I was so proud of our homemade booze.
My homemade liqueur’s label may also have played some small part in its relegation to the back of the fridge—you be the judge, as I don’t have a marketing degree; I’m just a small bear with two brain cells. But whether or not anybody deigned to drink it, I considered our Canadian Cream a glorious concoction, worthy of a second act.
In other words: Liquorstore Bear’s Homemade Kahlua Knock-Off.
Now, Hershey’s people, if you’ve ever had this particular hooch, you know it’s coffee-flavoured. So my mission this Christmas was to combine coffee-type ingredients with, well, any kind of hard alcohol.
My first impulse was to use actual espresso, brewed in a stovetop Bialetti. But my mother, who is lazy, instead presented me with a bag of coffee-flavoured Chipits. These, she said, we could melt the same way we’d melted regular Chipits for our Canadian Cream. It would be faster, the melted chips would impart a creamy mouthfeel, and no one would have to bounce off the walls after drinking the leftover espresso.

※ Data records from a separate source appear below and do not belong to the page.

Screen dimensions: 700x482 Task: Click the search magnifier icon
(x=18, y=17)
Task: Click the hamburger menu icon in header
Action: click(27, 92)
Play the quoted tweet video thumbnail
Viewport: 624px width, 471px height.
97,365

“Awesome,” I said, and got the vodka ready. This involved beating a plastic mickey against a table until the cap broke off. (I don’t have any thumbs.)
Meanwhile, my mother melted the coffee-flavoured Chipits. (I am not allowed to use the stove because I am irresponsible.)
As your product melted (correctly, in a double boiler), a most offensive odour began to drift through our kitchen. “That,” I said, “does not smell like coffee.” Yet, in a weird way it did. But in an even weirder way, it really did not. I peeked at the ingredient list:
sugar
hydrogenated palm kernel oil
cocoa powder
natural and artificial flavours
dextrose
modified milk ingredients
soy lecithin
OMG, Hershey’s! Notice anything? Like…pssst! There’s no coffee in these coffee-flavoured Chipits! Not a bean!
How in the name of all that is furry can I make my own Kahlua with these weird little palm kernel oil pellets that contain no coffee? Holy crap, Hershey’s, it’s a Christmas miracle that there’s even COCOA in them!
So here’s what happened next: My Kahlua knock-off project got aborted! Which left me with a bottle of vodka to pound. In other words, it was a win for me.
Not so much for my mother, though, who foolishly used the melted Chipits to make a cheesecake for Christmas dessert. Go figure, she thought those freaky little coffee-fakers would blend into the other ingredients and perhaps mellow out. But OMG, no. They did not mellow out at all. In fact, just one cup of those wretched little coffee-flavoured Chipits ruined dessert—every single guest left it uneaten! Not even to be polite would they eat that cake.
Those coffee-flavoured Chipits are an abomination.
So anyway, Hershey’s, you kind of wrecked Christmas dessert for us, which meant we had to get drunk instead. Which, in all honesty, I didn’t mind, but my family thought it kind of sucked.